Now trust me; I didn't think it'd be easy. And I remember a few people saying: "Take how hard you think it's gonna be and then multiply that by...a few." Which is pretty accurate. I think the thing of it is -- I'm trying hard to do this the right way, the kind way, the set-things-up-good-now-so-the-future-is-smooth way. And it's exhausting.
I can't let the dude out of my sight (I just spent a good 10 seconds trying to remember how to spell that), which is really kind of a crazy feat. And the sheer amount of times I have to take him out to prevent accidents is mind boggling. And! Even when I'm taking him out every two hours or so, he still has accidents. Whew.
He's a good, good dog though. Not a barker or a biter or a maniac. He's stubborn and he's a chewer and he sure likes to pee a lot. But he's cuddly and tough and just a pal.
Thank god for all that, because if he were chock full of crazy behaviors, I'm not sure I'd be able to roll with it. Bless the people who can, but I need a laidback softie guy. Because even he is a challenge.
But really, it'd all be in the realm of doable without the whole having-a-toddler thing. And it's still in the realm of doable, obviously, or I'd be dead/in jail/running away and not typing this with a snoozing pup on my thigh. But Harper has really been thrown for a loop by the whole thing. She's past the scared phase and the GO AWAY phase (though, of course, she still wants him to go away sometimes) and now wakes up asking for him ("George! Where are you?!") and gives him big hugs and likes when he chases her around the house. (Though doesn't like it when he gets too tired to keep going.)
She's still angry about me not being available to her 24/7. Angry that sometimes we're playing happily, all together upstairs in her room, when I notice George is scratching and sniffing and AH! Grab the pup, run downstairs, grab the leash and a treat and AH outside!

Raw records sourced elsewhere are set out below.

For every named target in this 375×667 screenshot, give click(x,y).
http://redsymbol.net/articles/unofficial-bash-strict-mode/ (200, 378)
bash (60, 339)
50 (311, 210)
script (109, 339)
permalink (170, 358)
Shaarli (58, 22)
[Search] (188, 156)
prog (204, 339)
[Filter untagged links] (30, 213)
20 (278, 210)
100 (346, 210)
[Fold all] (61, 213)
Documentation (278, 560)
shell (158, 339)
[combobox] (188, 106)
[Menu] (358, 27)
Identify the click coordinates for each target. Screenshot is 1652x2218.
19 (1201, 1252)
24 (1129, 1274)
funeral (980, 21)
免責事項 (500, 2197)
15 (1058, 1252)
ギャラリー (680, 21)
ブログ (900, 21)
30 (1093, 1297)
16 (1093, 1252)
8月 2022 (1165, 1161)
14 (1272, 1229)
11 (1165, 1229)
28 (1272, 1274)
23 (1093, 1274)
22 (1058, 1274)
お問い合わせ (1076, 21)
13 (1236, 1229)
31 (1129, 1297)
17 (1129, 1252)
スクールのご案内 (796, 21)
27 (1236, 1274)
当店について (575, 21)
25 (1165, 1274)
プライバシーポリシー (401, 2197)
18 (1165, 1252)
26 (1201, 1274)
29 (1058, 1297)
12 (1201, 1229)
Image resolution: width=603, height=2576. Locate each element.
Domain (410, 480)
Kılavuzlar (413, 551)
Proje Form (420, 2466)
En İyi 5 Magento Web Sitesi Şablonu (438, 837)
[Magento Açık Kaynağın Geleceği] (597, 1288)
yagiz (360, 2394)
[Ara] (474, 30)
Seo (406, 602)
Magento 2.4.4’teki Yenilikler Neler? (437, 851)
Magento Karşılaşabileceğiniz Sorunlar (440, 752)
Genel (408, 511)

Leaving little Jones in the dust, reading Corduroy and wondering where the hell mum went.
I've had to rely a bit too much on treats -- cupcakes eaten in my bed while I run him outside (sorry, cc...) and games on the iPad to keep her occupied while I'm hustling him outside or cleaning up an accident or making him eat (is this a bulldog thing? not really caring about his food?) ... We've finally gotten him used to his crate, so I can plunk him in there at different intervals while we're home or we need to take a trip to Stew's/library/pool. HJ has had at least one away-from-George trip a day to do something fun and has gotten lots of books and cuddles and even stayed up late with us eating popcorn and watching Liz Lemon the other day. No violins for this girl.
But I know it's a big change for her, to go from ZE ONLY ONE to ZE ONLY BABY plus a dog. And I also know it's good for her, good to figure out that sometimes there are curveballs and shakeups, but life goes on. That yes, mom is kind of insane right now and really tired and wearing the same sweater for 5 days and feeding you toast for dinner -- but this too shall pass. That a little crazy guy (who really isn't all that crazy even as a puppy, whew) who drives you nuts can also turn into a real buddy that loves you deeplymadly.